Durante a reunião, Janaina reforçou o apelo da Assembleia para que nenhum desconto em folha seja retomado enquanto os contratos não forem integralmente auditados. “Em nome do presidente Max Russi, venho agradecer a iniciativa do Tribunal de Contas de chamar a Assembleia para acompanhar esse processo e deixar registrado nosso pedido: não permitam que voltem os descontos até que todos os contratos tenham sido analisados”, destacou a parlamentar.
“Bagunça generalizada”
Ao fazer um balanço da auditoria em andamento, o presidente do TCE classificou a situação como de “bagunça generalizada”. Segundo ele, dos mais de 102 mil contratos de consignados, apenas 27 mil foram considerados passíveis de análise até o momento. “Isso mostra o tamanho da desordem. 
Não há segurança para afirmar que esses contratos estejam de acordo com as normas do Banco Central. Sem uma avaliação individual, não há como garantir a legalidade das cobranças”, afirmou Sérgio Ricardo.
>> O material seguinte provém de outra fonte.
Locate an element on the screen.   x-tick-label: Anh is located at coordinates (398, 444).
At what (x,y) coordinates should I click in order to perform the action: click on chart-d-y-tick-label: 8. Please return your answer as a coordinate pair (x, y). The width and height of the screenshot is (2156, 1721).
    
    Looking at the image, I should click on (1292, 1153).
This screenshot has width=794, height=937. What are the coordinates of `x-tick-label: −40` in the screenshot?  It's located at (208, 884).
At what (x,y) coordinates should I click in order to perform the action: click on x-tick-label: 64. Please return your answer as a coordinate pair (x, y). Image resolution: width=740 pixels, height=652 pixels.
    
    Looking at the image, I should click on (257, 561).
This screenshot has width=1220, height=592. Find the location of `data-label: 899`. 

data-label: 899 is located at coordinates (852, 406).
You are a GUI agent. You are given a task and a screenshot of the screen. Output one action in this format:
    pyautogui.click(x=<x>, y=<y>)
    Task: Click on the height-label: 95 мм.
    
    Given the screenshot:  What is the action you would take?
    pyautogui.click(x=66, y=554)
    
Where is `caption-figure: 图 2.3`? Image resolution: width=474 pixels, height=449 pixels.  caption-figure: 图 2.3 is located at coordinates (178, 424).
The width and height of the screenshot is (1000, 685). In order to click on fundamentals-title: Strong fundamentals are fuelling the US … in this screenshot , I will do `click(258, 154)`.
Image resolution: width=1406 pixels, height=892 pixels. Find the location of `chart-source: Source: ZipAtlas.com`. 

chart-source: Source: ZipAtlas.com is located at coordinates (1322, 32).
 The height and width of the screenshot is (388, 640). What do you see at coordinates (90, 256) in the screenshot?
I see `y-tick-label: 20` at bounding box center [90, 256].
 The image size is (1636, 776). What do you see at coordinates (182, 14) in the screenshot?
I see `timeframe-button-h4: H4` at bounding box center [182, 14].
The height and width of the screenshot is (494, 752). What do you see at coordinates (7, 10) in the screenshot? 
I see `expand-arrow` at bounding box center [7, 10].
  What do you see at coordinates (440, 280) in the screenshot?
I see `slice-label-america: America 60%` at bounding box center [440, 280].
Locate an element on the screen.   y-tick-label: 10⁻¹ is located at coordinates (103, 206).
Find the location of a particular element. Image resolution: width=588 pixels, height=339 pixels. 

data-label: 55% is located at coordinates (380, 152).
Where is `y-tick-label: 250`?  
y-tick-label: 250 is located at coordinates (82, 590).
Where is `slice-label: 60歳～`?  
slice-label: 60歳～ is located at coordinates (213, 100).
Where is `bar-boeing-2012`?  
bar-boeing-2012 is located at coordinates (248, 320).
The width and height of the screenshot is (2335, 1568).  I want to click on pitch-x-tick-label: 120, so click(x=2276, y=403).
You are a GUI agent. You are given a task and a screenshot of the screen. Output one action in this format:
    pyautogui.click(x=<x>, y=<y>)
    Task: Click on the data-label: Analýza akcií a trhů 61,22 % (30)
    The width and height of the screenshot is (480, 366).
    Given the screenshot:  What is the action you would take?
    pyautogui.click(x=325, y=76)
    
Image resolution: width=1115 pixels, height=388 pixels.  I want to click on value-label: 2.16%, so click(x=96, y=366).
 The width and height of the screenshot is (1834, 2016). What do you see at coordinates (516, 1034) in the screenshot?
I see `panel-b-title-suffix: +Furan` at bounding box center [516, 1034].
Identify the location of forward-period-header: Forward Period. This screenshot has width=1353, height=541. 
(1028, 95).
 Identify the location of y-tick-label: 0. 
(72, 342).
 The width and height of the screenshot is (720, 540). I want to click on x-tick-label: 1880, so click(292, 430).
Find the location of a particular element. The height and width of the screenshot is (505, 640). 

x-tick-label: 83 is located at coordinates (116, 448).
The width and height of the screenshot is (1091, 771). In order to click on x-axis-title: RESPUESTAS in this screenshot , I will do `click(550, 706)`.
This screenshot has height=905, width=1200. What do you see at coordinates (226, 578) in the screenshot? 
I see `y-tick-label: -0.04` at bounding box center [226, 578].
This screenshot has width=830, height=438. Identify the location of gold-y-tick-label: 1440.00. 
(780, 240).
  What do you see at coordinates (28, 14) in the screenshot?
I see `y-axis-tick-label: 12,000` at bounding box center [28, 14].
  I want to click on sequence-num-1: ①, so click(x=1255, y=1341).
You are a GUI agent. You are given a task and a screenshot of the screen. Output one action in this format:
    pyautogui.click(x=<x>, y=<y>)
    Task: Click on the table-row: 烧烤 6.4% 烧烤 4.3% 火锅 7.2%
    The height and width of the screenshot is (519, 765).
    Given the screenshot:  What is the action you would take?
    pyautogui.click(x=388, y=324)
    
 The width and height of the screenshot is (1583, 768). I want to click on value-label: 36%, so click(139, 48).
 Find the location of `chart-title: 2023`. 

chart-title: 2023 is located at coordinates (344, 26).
O conselheiro adiantou que, nesta terça-feira (19), o plenário do TCE deve aprovar uma normativa que recomenda ao governo do Estado que mantenha a suspensão da cobrança dos consignados até a conclusão das análises caso a caso. Pela normativa vigente os descontos voltariam a acontecer no dia 28 deste mês. “Na minha opinião, o Estado não deve voltar cobrar essas dívidas. Não há certeza de nada. É preciso passar contrato por contrato pelo crivo da auditoria. Só assim poderemos ter segurança jurídica”, reforçou.
Próximos passos
Ainda segundo o presidente do TCE, uma nova reunião será realizada antes da sessão plenária para finalizar o documento que será votado. Ele também informou que levará os dados ao Tribunal de Justiça, reforçando a gravidade da situação e a necessidade de resguardar os servidores até que o processo seja concluído.
A Assembleia Legislativa deve continuar acompanhando o andamento das auditorias. “Esse é um pedido de todos nós, deputados e deputadas, em defesa dos servidores que não podem ser penalizados diante desse cenário de incertezas”, completou Janaina Riva.